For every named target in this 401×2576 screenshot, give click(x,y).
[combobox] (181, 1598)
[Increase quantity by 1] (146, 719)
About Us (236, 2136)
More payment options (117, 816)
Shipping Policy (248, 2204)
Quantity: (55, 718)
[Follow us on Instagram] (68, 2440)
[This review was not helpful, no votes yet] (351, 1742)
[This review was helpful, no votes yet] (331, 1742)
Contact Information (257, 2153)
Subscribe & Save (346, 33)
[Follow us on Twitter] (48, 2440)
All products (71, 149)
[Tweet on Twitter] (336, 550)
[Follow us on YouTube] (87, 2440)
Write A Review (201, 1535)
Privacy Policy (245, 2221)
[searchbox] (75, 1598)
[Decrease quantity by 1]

┄┄┄┄┄┄┄┄┄┄

## What to work on
Output an exact copy of the listing.

## Answer to this exercise
For every named target in this 401×2576 screenshot, give click(x,y).
[combobox] (181, 1598)
[Increase quantity by 1] (146, 719)
About Us (236, 2136)
More payment options (117, 816)
Shipping Policy (248, 2204)
Quantity: (55, 718)
[Follow us on Instagram] (68, 2440)
[This review was not helpful, no votes yet] (351, 1742)
[This review was helpful, no votes yet] (331, 1742)
Contact Information (257, 2153)
Subscribe & Save (346, 33)
[Follow us on Twitter] (48, 2440)
All products (71, 149)
[Tweet on Twitter] (336, 550)
[Follow us on YouTube] (87, 2440)
Write A Review (201, 1535)
Privacy Policy (245, 2221)
[searchbox] (75, 1598)
[Decrease quantity by 1]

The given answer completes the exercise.